In [1]:
import pandas as pd

In [2]:
df = pd.read_csv('/content/search_no_duplicates.csv')
df

Unnamed: 0,Message,Intent
0,Retrieve information on DIY home renovation id...,Search
1,Explore role of artificial intelligence in mod...,Information
2,Give me an overview of famous painters from th...,Search
3,Find information about revolutionary advanceme...,Search
4,Provide some facts about technological innovat...,Search
...,...,...
483,What can you tell me about process of photosyn...,Information
484,Look up details about overview of World War II.,Information
485,What's the story behind popular travel destina...,Search
486,What can you tell me about solar system?,Search


In [3]:
df['Intent'].value_counts()

Search         269
Information    219
Name: Intent, dtype: int64

In [5]:
import pandas as pd
from sklearn.feature_extraction.text import TfidfVectorizer
from sklearn.naive_bayes import MultinomialNB
from sklearn.metrics import accuracy_score
from nltk.tokenize import word_tokenize
from nltk.stem import PorterStemmer
import nltk
nltk.download('punkt')
# Split data into features (X) and labels (y)
X = df['Message']
y = df['Intent']

# Map 'Search' to 0 and 'Information' to 1
label_mapping = {'Search': 0, 'Information': 1}
y = y.map(label_mapping)

# Initialize the stemmer
stemmer = PorterStemmer()

# Tokenization and stemming function
def preprocess_text(text):
    tokens = word_tokenize(text)
    stemmed_tokens = [stemmer.stem(token) for token in tokens]
    preprocessed_text = ' '.join(stemmed_tokens)
    return preprocessed_text

# Preprocess the text data
X_preprocessed = X.apply(preprocess_text)

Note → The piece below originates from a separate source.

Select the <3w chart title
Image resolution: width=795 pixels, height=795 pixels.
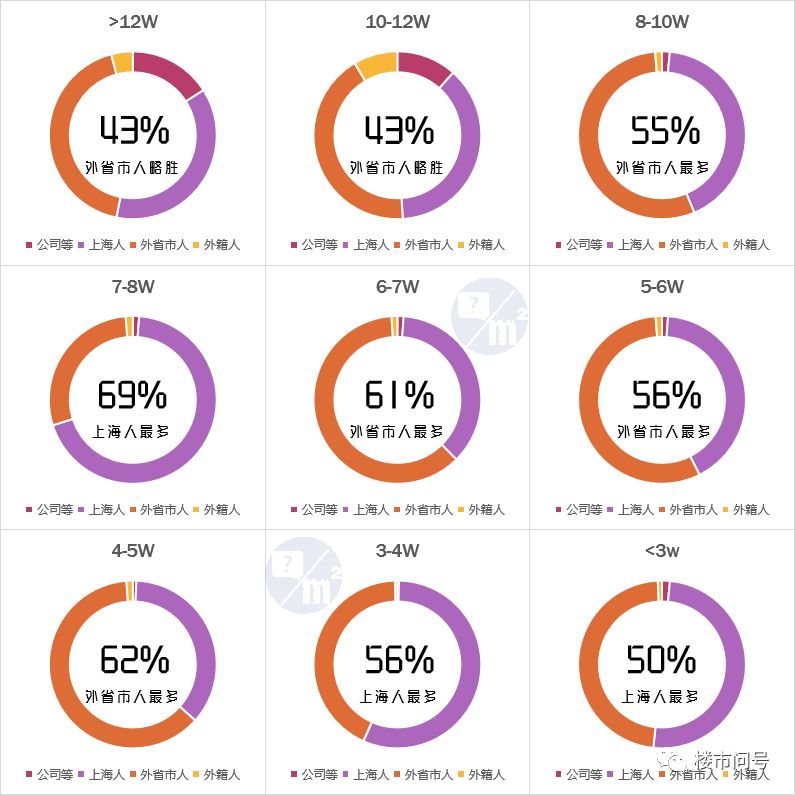[662, 551]
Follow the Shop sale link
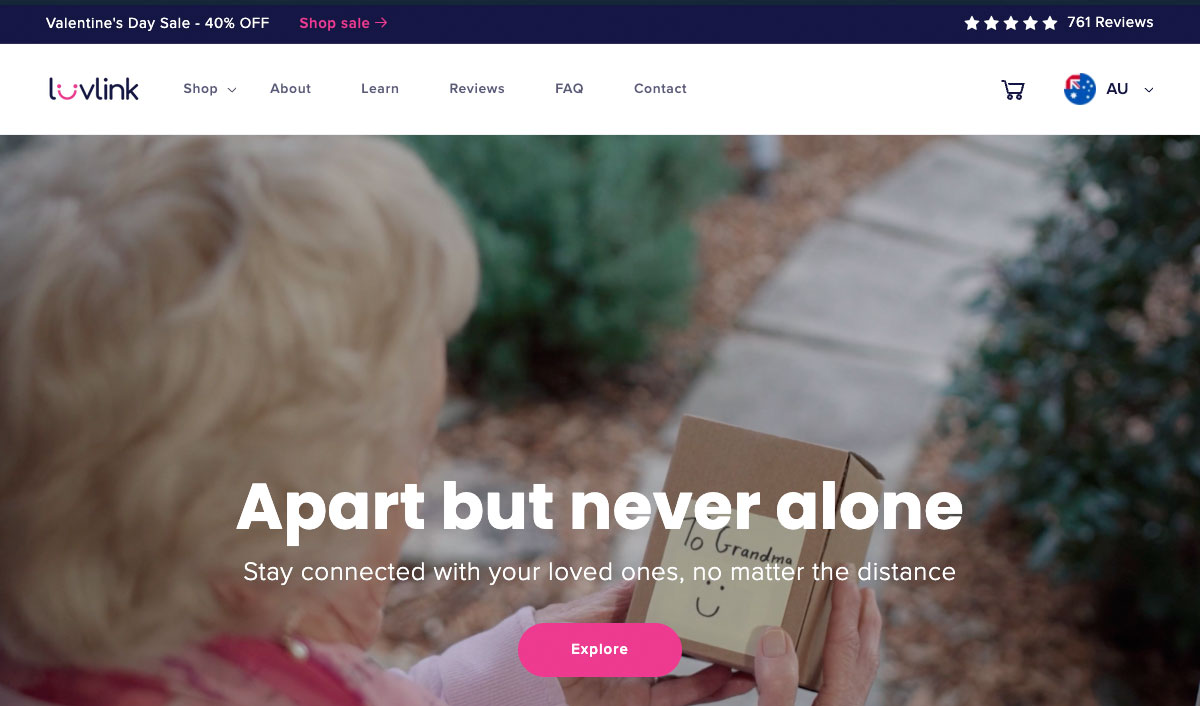The image size is (1200, 706). pyautogui.click(x=343, y=23)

# Convert text data to numerical features using TF-IDF vectorization
tfidf_vectorizer = TfidfVectorizer()
X_tfidf = tfidf_vectorizer.fit_transform(X_preprocessed)

# Train a Multinomial Naive Bayes classifier
multinomial_nb_classifier = MultinomialNB(alpha=1.0)  # You can tune the alpha value
multinomial_nb_classifier.fit(X_tfidf, y)

# Test the model on new text data
new_text = ["Share some insights about space exploration missions."]
new_text_preprocessed = pd.Series(new_text).apply(preprocess_text)
new_text_tfidf = tfidf_vectorizer.transform(new_text_preprocessed)
predicted_class = multinomial_nb_classifier.predict(new_text_tfidf)

# Map predicted class back to label
predicted_label = list(label_mapping.keys())[list(label_mapping.values()).index(predicted_class[0])]

print(f"Predicted Intent: {predicted_label}")


[nltk_data] Downloading package punkt to /root/nltk_data...
[nltk_data]   Unzipping tokenizers/punkt.zip.


Predicted Intent: Search


In [6]:
import pickle
# Save the model using pickle
model_filename = 'search_model.pkl'
with open(model_filename, 'wb') as file:
    pickle.dump(multinomial_nb_classifier, file)